In Afar, we met an Australian nurse, Valerie Browning, who enlightened us on what had transpired in her region. She would hold my hand, several times, as she told me about the neglected region. We went around the region with her, meeting many people with little or nothing in their possession in what is the most neglected part of Ethiopia.

I often broke down in tears and wondered what became of the Ethiopia that excited me a few years ago.

Quest for impartiality

In all my media engagements, I made an attempt to tell the story fully and candidly, but often failed. I wanted to be impartial, but I failed. The system did not allow that to happen.

Every group insulted me. Every group hated me. Every group felt that I was supporting the other side, a very discomforting experience.

Most Tigrayans were convinced that I was working with the Ethiopian government.
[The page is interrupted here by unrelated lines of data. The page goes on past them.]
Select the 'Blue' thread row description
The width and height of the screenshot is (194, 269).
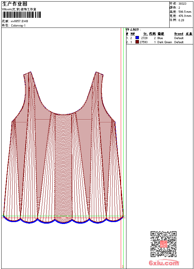pos(160,38)
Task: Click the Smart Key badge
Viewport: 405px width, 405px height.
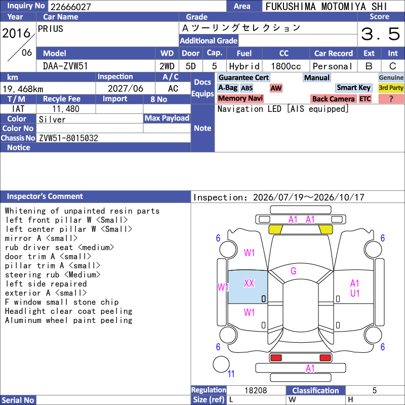Action: pyautogui.click(x=353, y=88)
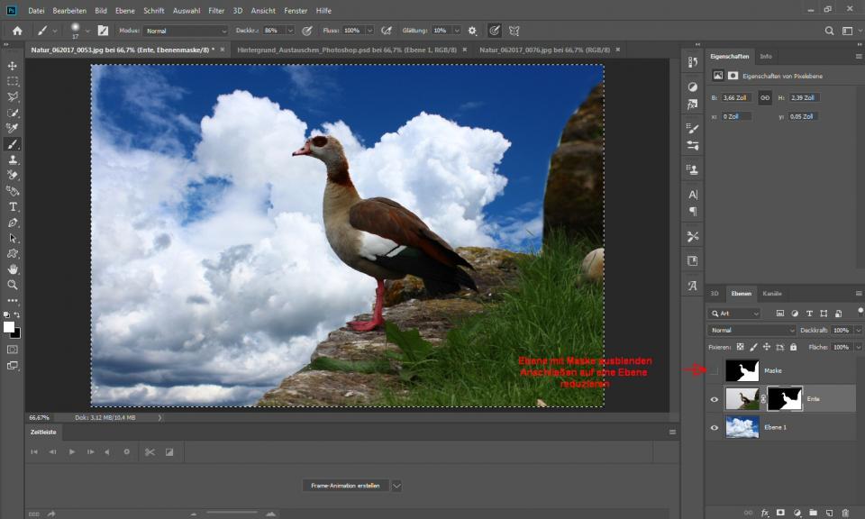Click the delete layer trash icon

[x=845, y=513]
Supporters of the Ethiopian government felt I was paid by the TPLF to tell their story.

Weighing the risk

In November 2021, I woke up to hundreds of insults and death threats by a gang of people who felt I was not on Ethiopia’s side.
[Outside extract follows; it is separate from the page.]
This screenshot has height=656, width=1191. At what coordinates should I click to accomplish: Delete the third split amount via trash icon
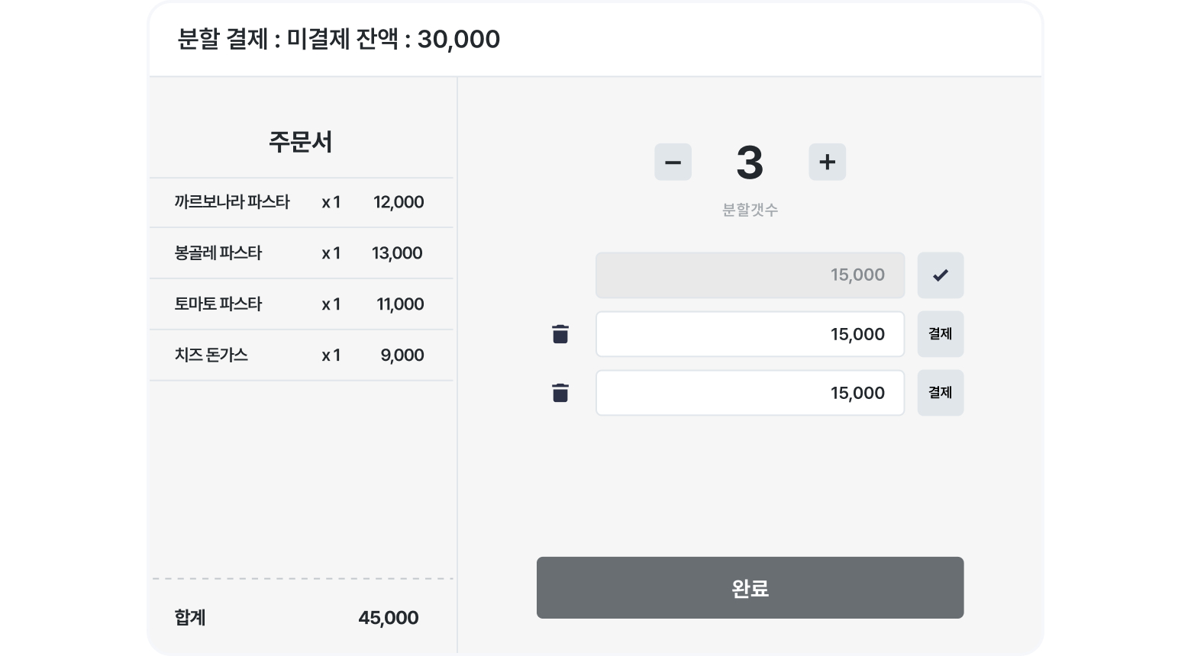(x=560, y=393)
The Ethiopian Media Authority, which told me a month ago that I did not need a license as a freelance journalist, had issued a communication that same month saying I was not accredited.

The lack of accreditation made me vulnerable. There was a news report on my status, or lack of it. Instead of reporting what had happened in Ethiopia, I became the news. Then someone posted my address on a WhatsApp group encouraging even more violence.

My life was turned upside down in a matter of hours; I was forced to leave my apartment and look for safety elsewhere. In the coming days, and as the war intensified, the threats increased.

That day changed my life. I remember having a conversation with a brilliant colleague, who worked with one of the international media outlets and who preferred not to rent a house. He instead paid for short-term accommodation, convinced he would be imprisoned for his journalism.

We would exchange numbers of our loved ones, thinking they would need to be informed if we were taken to prison. The question we ask ourselves at the time, and even now, is this: Is journalism in Ethiopia worth it?

But the answer remains – Journalism in Ethiopia is worth the sacrifice, to help shine light on issues close to the hearts of ordinary citizens.

Samuel Getachew is a writer, spoken word poet and journalist from Oakland, California.

Article first appeared in The Africa Report.